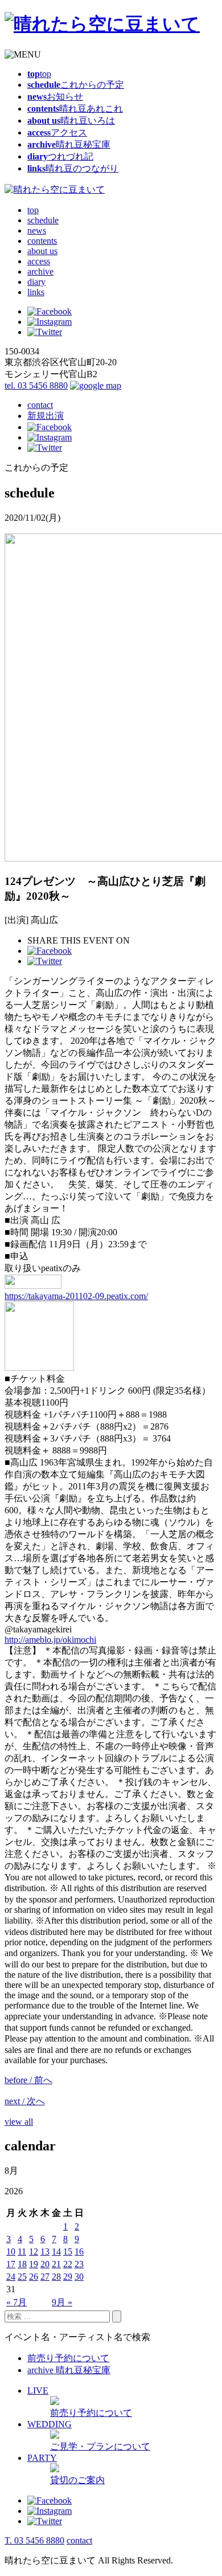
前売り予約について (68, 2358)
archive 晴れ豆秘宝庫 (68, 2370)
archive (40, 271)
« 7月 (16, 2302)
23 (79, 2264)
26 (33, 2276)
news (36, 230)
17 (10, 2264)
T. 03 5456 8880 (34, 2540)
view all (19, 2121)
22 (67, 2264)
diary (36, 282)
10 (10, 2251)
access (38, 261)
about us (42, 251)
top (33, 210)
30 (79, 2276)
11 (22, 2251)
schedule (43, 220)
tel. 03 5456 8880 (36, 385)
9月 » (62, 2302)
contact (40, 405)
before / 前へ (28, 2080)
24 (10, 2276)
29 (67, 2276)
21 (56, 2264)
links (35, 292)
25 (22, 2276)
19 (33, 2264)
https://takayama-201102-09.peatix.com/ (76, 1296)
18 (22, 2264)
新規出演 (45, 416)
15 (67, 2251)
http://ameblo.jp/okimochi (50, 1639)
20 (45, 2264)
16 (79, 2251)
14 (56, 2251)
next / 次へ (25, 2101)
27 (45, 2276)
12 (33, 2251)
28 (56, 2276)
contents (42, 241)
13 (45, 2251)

Task instructions >> Every entry must be written out exactly, with all pictures left out.

Exercise solution >>
前売り予約について (68, 2358)
archive 晴れ豆秘宝庫 (68, 2370)
archive (40, 271)
« 7月 (16, 2302)
23 (79, 2264)
26 (33, 2276)
news (36, 230)
17 (10, 2264)
T. 03 5456 8880 (34, 2540)
view all (19, 2121)
22 (67, 2264)
diary (36, 282)
10 (10, 2251)
access (38, 261)
about us (42, 251)
top (33, 210)
30 (79, 2276)
11 (22, 2251)
schedule (43, 220)
tel. 03 5456 8880 (36, 385)
9月 » (62, 2302)
contact (40, 405)
before / 前へ (28, 2080)
24 (10, 2276)
29 (67, 2276)
21 (56, 2264)
links (35, 292)
25 (22, 2276)
19 (33, 2264)
https://takayama-201102-09.peatix.com/ (76, 1296)
18 (22, 2264)
新規出演 (45, 416)
15 (67, 2251)
http://ameblo.jp/okimochi (50, 1639)
20 (45, 2264)
16 (79, 2251)
14 (56, 2251)
next / 次へ (25, 2101)
27 (45, 2276)
12 (33, 2251)
28 (56, 2276)
contents (42, 241)
13 (45, 2251)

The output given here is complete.